Vulkan is a GCN low level construct?

Discussion in 'Rendering Technology and APIs' started by DavidGraham, Jul 18, 2016.

  1. Psycho

    Regular

    Joined:
    Jun 7, 2008
    Messages:
    746
    Likes Received:
    41
    Location:
    Copenhagen
    We see the same in our render application (dx11) - for the same performance our process (obviously including the driver threads) is using more cpu time with nvidia drivers. (I don't think I measured how much it actually affected performance when the cpu becomes saturated)
    And that is of course an entirely different question to which is more cpu limited in the usual setting with a non-saturated cpu - could very well be as sebbi suggested that nvidia is running some low priority analysis/optimizing threads.
     
    CarstenS likes this.
  2. Ethatron

    Regular Subscriber

    Joined:
    Jan 24, 2010
    Messages:
    946
    Likes Received:
    413
    It's custom in distributed computing to count aggregate MHz, so a 8 core 4 GHz CPU is really 32 GHz. If you show aggregate utilization of a game running Nvidia vs. AMD you see very clearly that the Nvidia driver achieves what it achieves with a ton of more energy/clocks.
    If you feel like hacking a few games to see how drivers perform flat, use
    D3D11_CREATE_DEVICE_PREVENT_INTERNAL_THREADING_OPTIMIZATIONS on the hacked CreateDevice call.
    Sometimes it can be very annoying that the driver steals capacity from your own algorithms, sometimes it's annoying that you did something super effectively multi-threaded, but's slower because you interfere with the driver threads. So far the observation has been that AMD's driver only uses a single thread (+ the calling thread), which is okayish.

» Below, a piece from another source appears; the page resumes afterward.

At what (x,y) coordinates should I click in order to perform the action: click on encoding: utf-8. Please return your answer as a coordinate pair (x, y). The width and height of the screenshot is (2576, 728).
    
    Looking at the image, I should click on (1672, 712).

    Luckily we don't have to be bothered by that anymore, because DX12 gave devs ownership over threading.
     
    pMax and Lightman like this.
  3. ieldra

    Newcomer

    Joined:
    Feb 27, 2016
    Messages:
    149
    Likes Received:
    116
    NV does inter-warp scheduling driver side so there's that, NV should have higher overhead but in practice (due to effectively multi-threaded driver) ends up less CPU-bound than AMD counterparts. In DX12 and Vulkan the situation should favor AMD in theory, but DOOM says otherwise, AotS also seems to get hit a little less hard by CPU clocks being lowered for NV than AMD




    NVM I'm basically reposting what was said on last page lol
     
  4. Anarchist4000

    Veteran

    Joined:
    May 8, 2004
    Messages:
    1,439
    Likes Received:
    359
    For pure scheduling AMD should be more efficient, they do have hardware to do it after all. There's more to a driver than just scheduling though.
     
    ieldra likes this.
  5. sebbbi

    Veteran

    Joined:
    Nov 14, 2007
    Messages:
    2,924
    Likes Received:
    5,296
    Location:
    Helsinki, Finland
    Yeah, it seems that GPU manufacturers have taken full advantage of the current situation (*). Cross platform games (and engines) have been designed to run properly on ~1.6 GHz Jaguar CPUs. This leaves lots of idle CPU cycles on high end PCs. In the current state, wasting huge amount of CPU cycles in the driver is a good proposition, as long as it gives at least a tiny bit of savings on the GPU side. This is obviously a really bad thing for gaming on laptops or any shared TDP configs such as integrated GPUs. Extra CPU work consumes the total TDP budget of the system, leaving less TDP for the GPU.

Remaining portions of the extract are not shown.